Pharmacokinetic data
- Metabolism: Hepatic
- Elimination half-life: 13–19 hours

Identifiers
- IUPAC name (2R)-2-[(1S)- 6,7-Dimethoxy-1-{2-[4-(trifluoromethyl)phenyl]ethyl}-3,4-dihydroisoquinolin-2(1H)-yl]-N-methyl-2-phenylacetamide;
- CAS Number: 871224-64-5 913358-93-7 (HCl);
- PubChem CID: 23727689;
- IUPHAR/BPS: 2886;
- ChemSpider: 21377865;
- UNII: 9KCW39P2EI;
- KEGG: D09964;
- ChEMBL: ChEMBL455136;
- CompTox Dashboard (EPA): DTXSID801007352 ;

Chemical and physical data
- Formula: C_{29}H_{31}F_{3}N_{2}O_{3}
- Molar mass: 512.573 g·mol^{−1}
- 3D model (JSmol): Interactive image;
- SMILES CNC(=O)[C@@H](C1=CC=CC=C1)N2CCC3=CC(=C(C=C3[C@@H]2CCC4=CC=C(C=C4)C(F)(F)F)OC)OC;
- InChI InChI=1S/C29H31F3N2O3/c1-33-28(35)27(20-7-5-4-6-8-20)34-16-15-21-17-25(36-2)26(37-3)18-23(21)24(34)14-11-19-9-12-22(13-10-19)29(30,31)32/h4-10,12-13,17-18,24,27H,11,14-16H2,1-3H3,(H,33,35)/t24-,27+/m0/s1; Key:DKMACHNQISHMDN-RPLLCQBOSA-N;

= Almorexant =

Orexin antagonist compound

Almorexant (INN), also known by its development code ACT-078573, is an orexin antagonist, acting as a competitive antagonist of the OX_{1} and OX_{2} orexin receptors, which was being developed by the pharmaceutical companies Actelion and GSK for the treatment of insomnia. Development of the drug was abandoned in January 2011 due to concerns over the hepatic safety of almorexant after transient increases in liver enzymes were observed in trials.

==Pharmacology==

===Pharmacodynamics===
Almorexant is a competitive, dual OX_{1} and OX_{2} receptor antagonist and selectively inhibits the functional consequences of OX_{1} and OX_{2} receptor activation, such as intracellular Ca^{2+} mobilization. It dissociates very slowly from the orexin receptors and this may prolong its duration of action.

==History==
Originally developed by Actelion, from 2007 almorexant was being reported as a potential blockbuster drug, as its novel mechanism of action (orexin receptor antagonism) was thought to produce better quality sleep and fewer side effects than the traditional benzodiazepines and Z-drugs which dominated the multibillion-dollar insomnia medication market.

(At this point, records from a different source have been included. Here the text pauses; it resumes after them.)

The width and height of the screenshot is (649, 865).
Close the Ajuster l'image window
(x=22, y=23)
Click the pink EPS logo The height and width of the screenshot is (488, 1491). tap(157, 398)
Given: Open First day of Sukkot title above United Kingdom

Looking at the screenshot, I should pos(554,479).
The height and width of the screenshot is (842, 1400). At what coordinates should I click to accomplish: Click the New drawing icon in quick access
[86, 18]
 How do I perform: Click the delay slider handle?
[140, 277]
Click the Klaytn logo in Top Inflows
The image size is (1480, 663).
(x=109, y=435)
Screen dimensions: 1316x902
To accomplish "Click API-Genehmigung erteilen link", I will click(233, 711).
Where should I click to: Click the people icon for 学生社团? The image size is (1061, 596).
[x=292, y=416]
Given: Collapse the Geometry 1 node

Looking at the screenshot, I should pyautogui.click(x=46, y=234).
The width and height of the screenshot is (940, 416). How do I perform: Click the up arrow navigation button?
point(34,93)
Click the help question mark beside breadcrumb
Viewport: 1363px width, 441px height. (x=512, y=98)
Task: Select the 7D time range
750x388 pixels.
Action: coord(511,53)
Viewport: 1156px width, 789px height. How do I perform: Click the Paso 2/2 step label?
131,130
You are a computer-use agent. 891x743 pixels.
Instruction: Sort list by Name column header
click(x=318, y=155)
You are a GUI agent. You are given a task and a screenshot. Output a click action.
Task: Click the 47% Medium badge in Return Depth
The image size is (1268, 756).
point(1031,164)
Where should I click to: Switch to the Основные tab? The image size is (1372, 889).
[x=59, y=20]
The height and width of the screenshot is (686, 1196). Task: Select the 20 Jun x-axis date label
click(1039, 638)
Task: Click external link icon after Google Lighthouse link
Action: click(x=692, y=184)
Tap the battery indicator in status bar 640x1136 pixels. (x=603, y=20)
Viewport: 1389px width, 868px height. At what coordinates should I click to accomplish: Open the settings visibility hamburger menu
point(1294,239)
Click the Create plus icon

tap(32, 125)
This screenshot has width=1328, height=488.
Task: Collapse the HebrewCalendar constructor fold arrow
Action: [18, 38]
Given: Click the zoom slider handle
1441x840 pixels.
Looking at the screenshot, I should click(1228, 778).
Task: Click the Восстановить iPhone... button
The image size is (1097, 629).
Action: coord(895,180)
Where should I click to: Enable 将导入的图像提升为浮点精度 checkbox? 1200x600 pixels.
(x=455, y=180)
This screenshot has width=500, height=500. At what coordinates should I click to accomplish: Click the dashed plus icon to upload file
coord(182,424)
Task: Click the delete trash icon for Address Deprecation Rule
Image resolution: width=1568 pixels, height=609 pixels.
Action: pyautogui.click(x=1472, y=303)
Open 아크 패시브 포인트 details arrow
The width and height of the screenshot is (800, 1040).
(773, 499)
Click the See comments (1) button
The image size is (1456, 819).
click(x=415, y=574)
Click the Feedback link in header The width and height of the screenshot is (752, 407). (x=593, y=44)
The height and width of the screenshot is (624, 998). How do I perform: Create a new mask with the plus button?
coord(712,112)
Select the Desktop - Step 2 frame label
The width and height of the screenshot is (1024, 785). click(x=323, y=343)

In 2008, GlaxoSmithKline bought the development and marketing rights for almorexant from Actelion for an initial payment of $147 million. The deal would have been worth an estimated $3.2 billion if the drug had successfully completed clinical development and obtained FDA approval. GSK and Actelion continued to develop the drug together, and completed a Phase III clinical trial in November 2009.

However, in January 2011 Actelion and GSK announced they were abandoning the development of almorexant because of its side effect profile.

In 2014 researchers from Actelion published work indicating that almorexant had mild abuse potential but significantly less abuse potential than zolpidem.